▶ _PROBLEM TO WORK ON_
When you reach the line containing "Task: Click the" in the data below, begin returning lines exactly as written, and stop once the line containing "The image size is (2048, 1536)." has been returned.

▶ _INPUT RECORDS_
• • • • • • •

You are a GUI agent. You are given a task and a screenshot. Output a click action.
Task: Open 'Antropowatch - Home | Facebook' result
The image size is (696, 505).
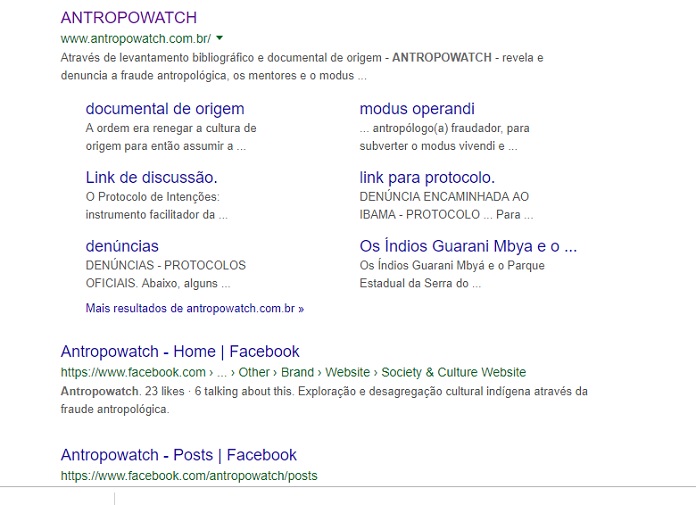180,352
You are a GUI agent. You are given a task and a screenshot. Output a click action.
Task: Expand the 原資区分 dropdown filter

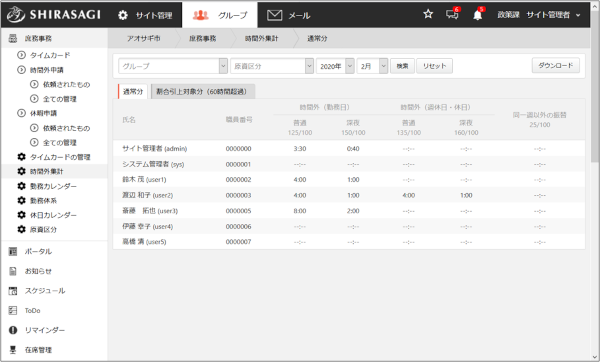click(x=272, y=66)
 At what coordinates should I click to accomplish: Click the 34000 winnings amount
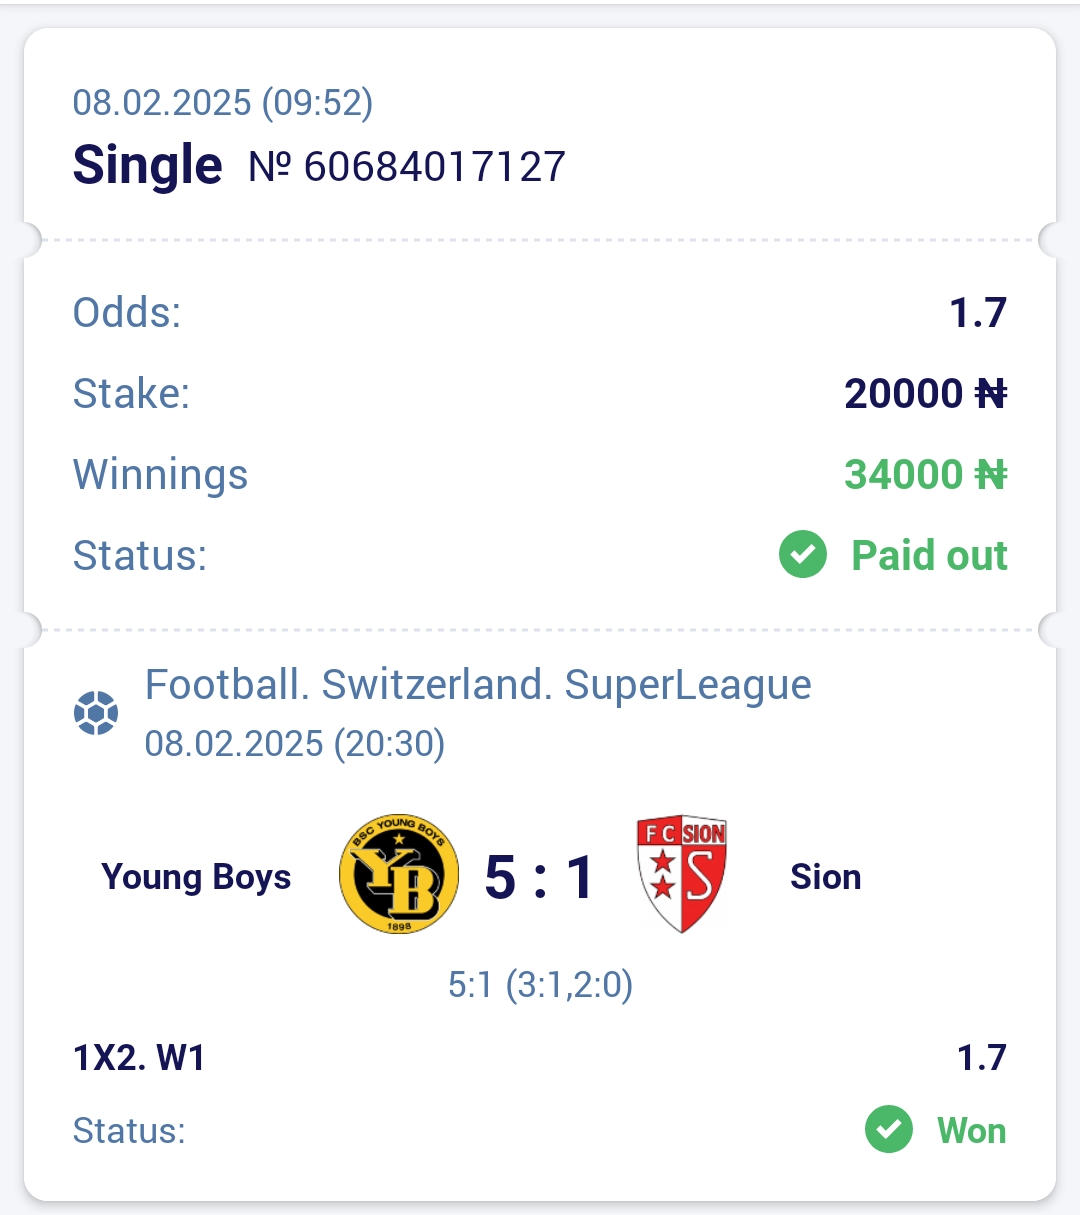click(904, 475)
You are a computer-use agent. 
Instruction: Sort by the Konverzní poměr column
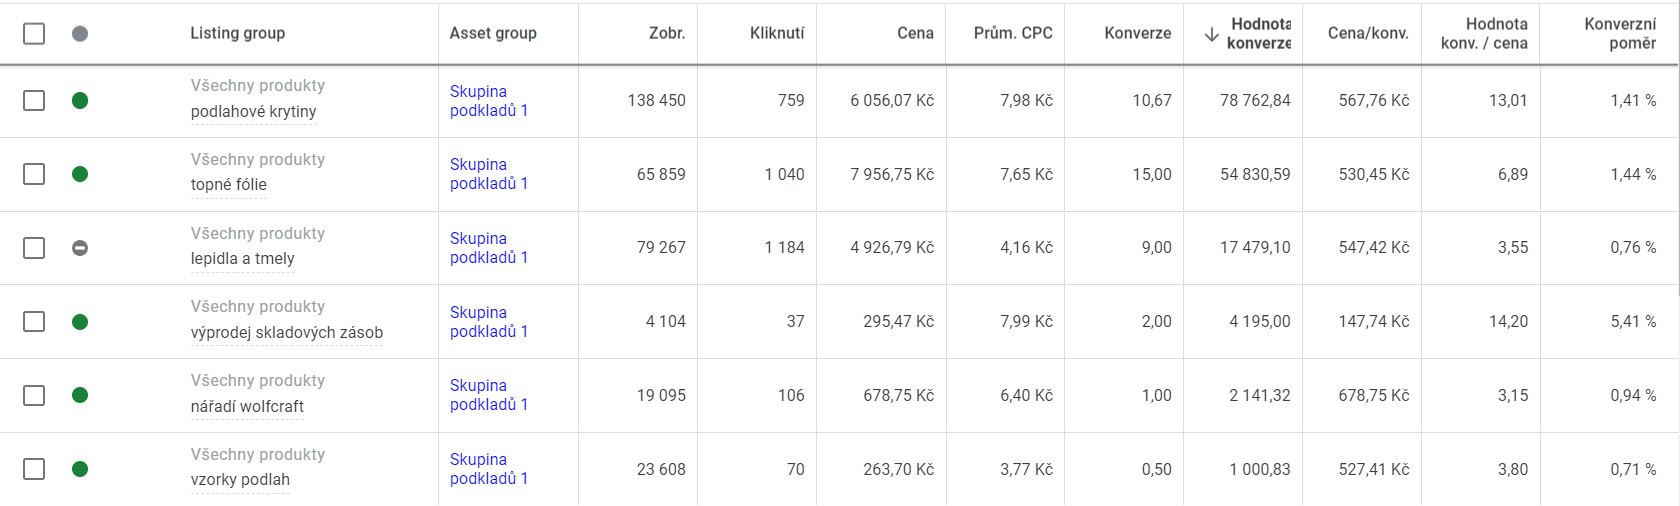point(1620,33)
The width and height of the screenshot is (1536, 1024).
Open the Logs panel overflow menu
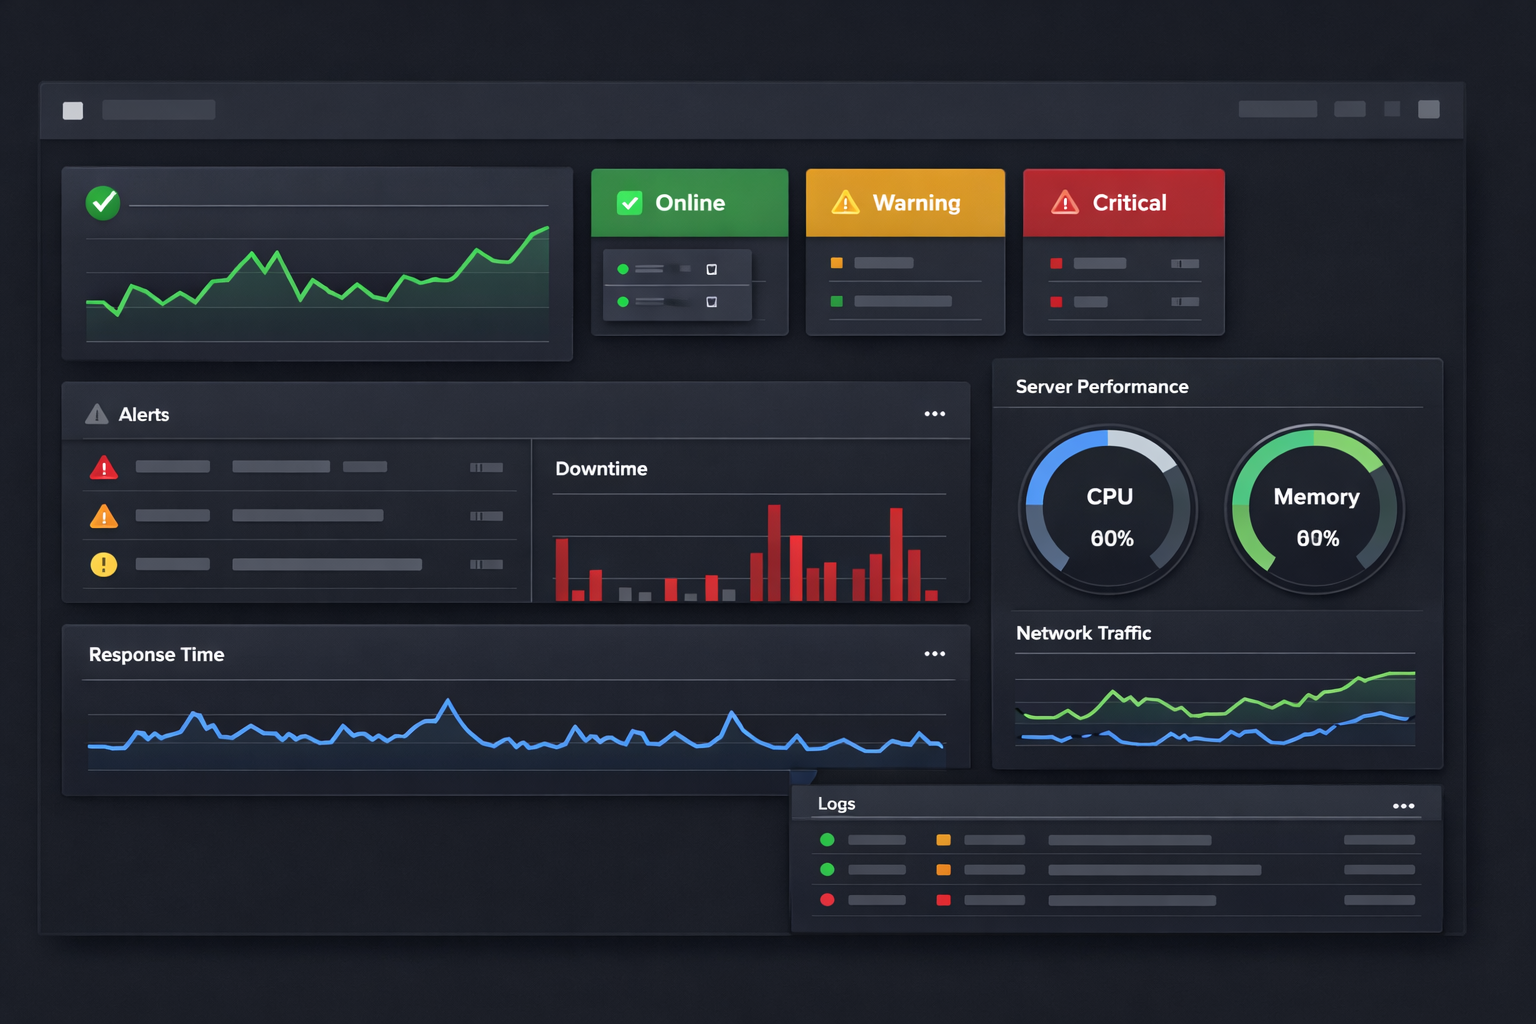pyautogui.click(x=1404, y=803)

• • • • • • •

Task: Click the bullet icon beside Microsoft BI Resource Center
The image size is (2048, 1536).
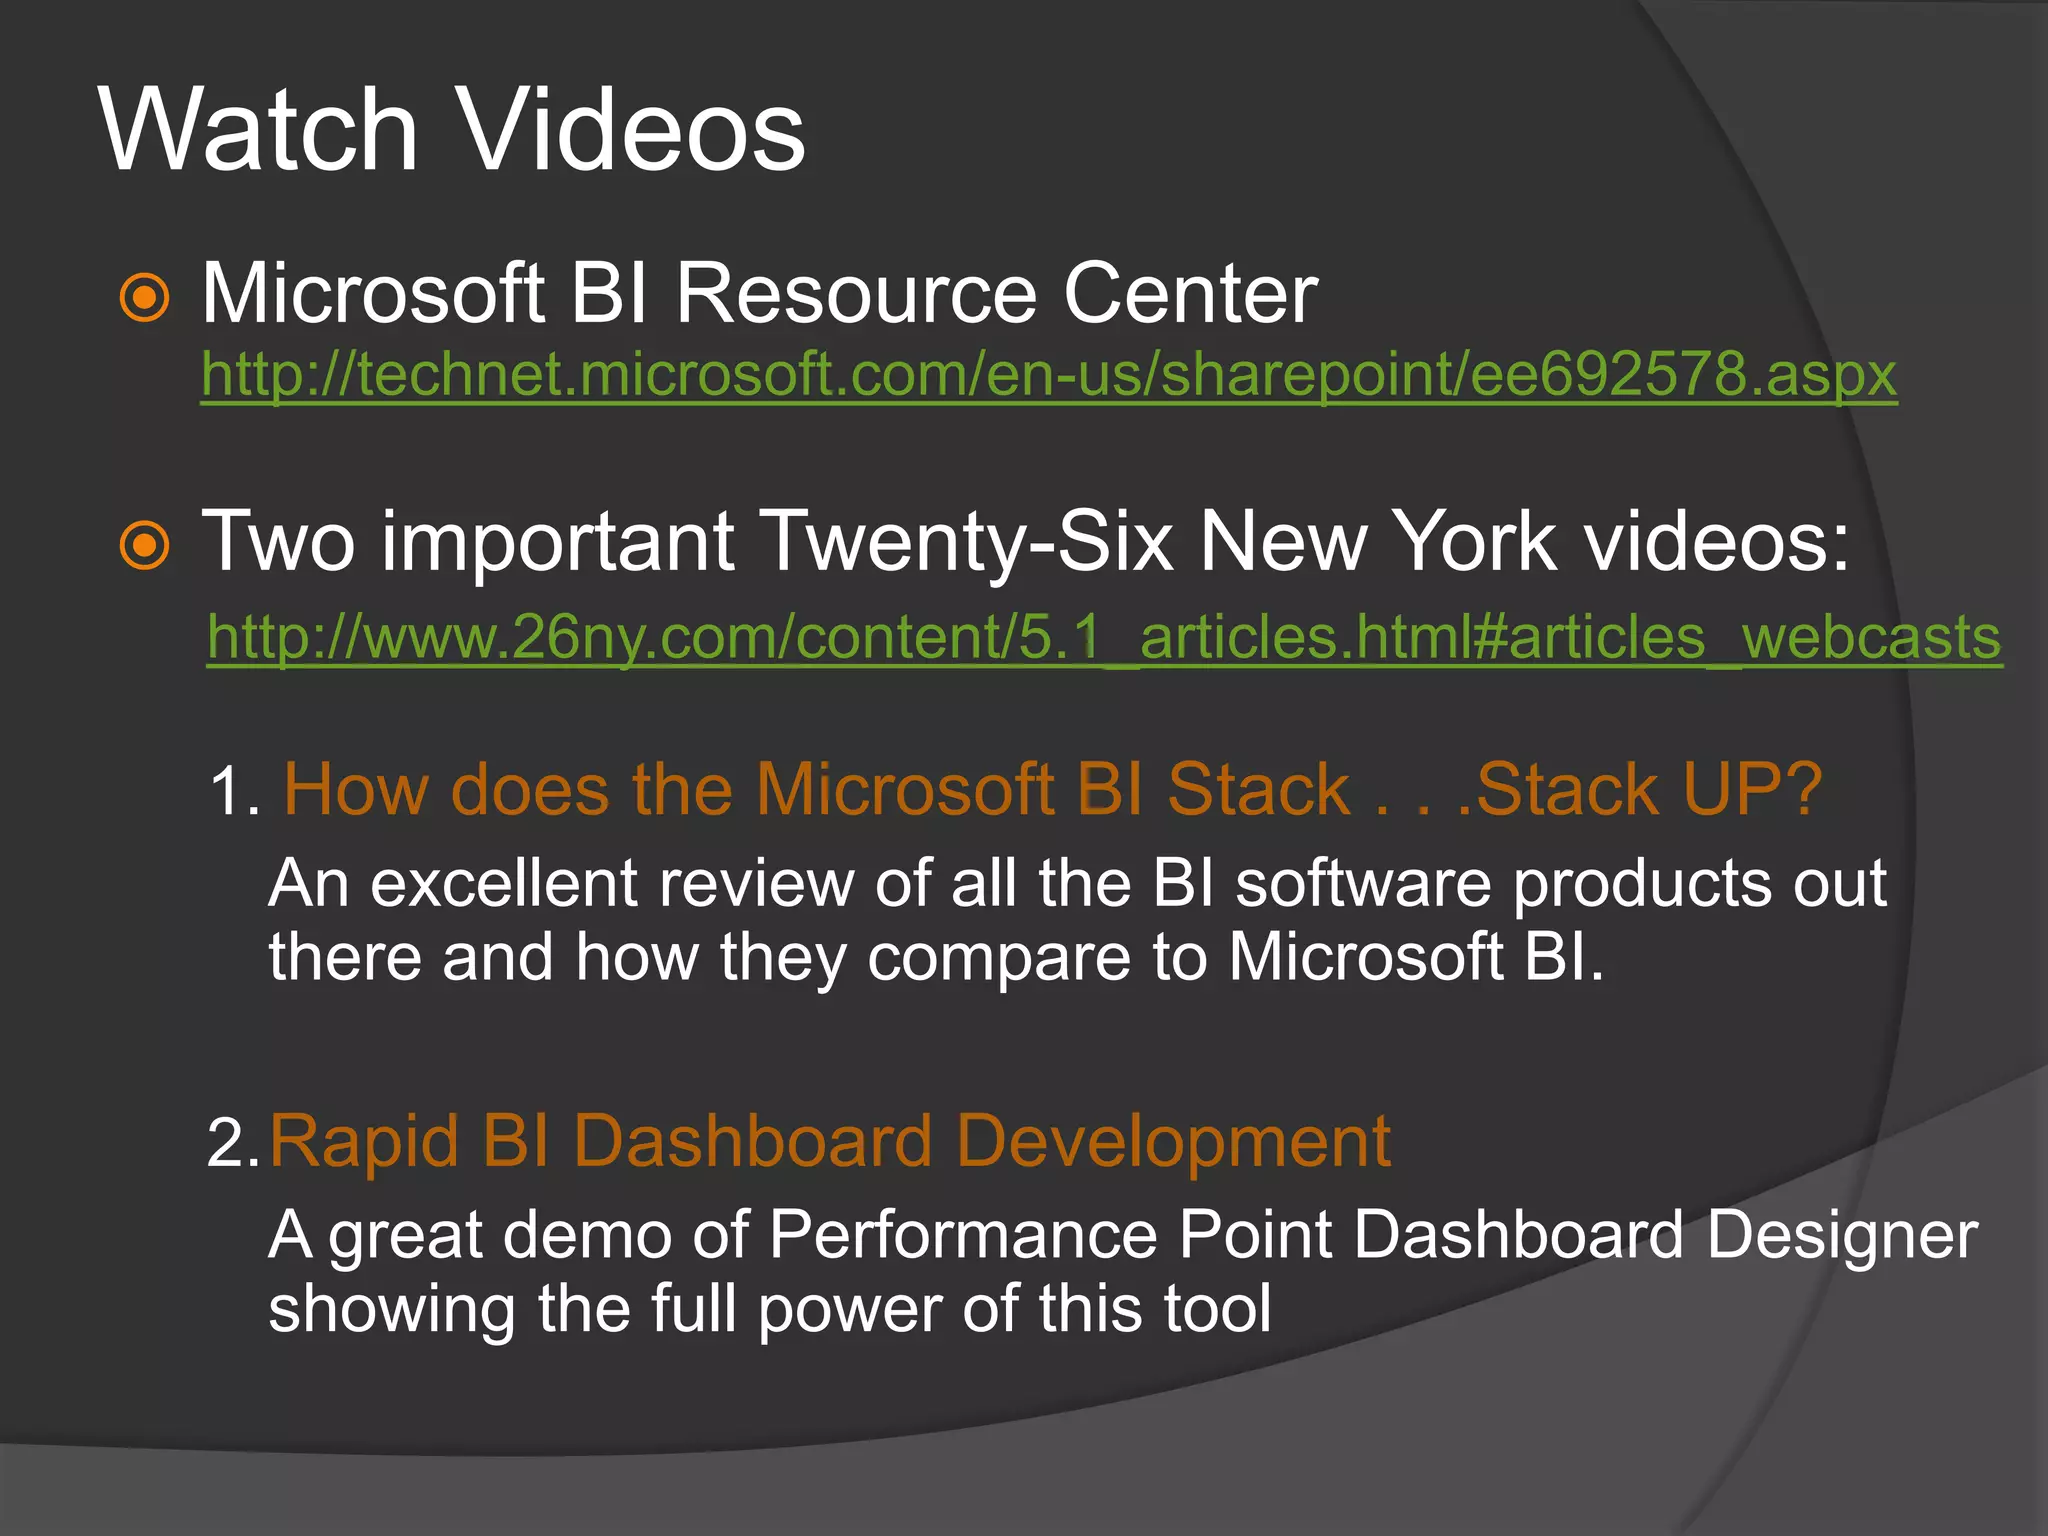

• • • • • • •

▶ _EXERCISE OUTPUT_
Task: Click the bullet icon beside Microsoft BI Resource Center
The image size is (2048, 1536).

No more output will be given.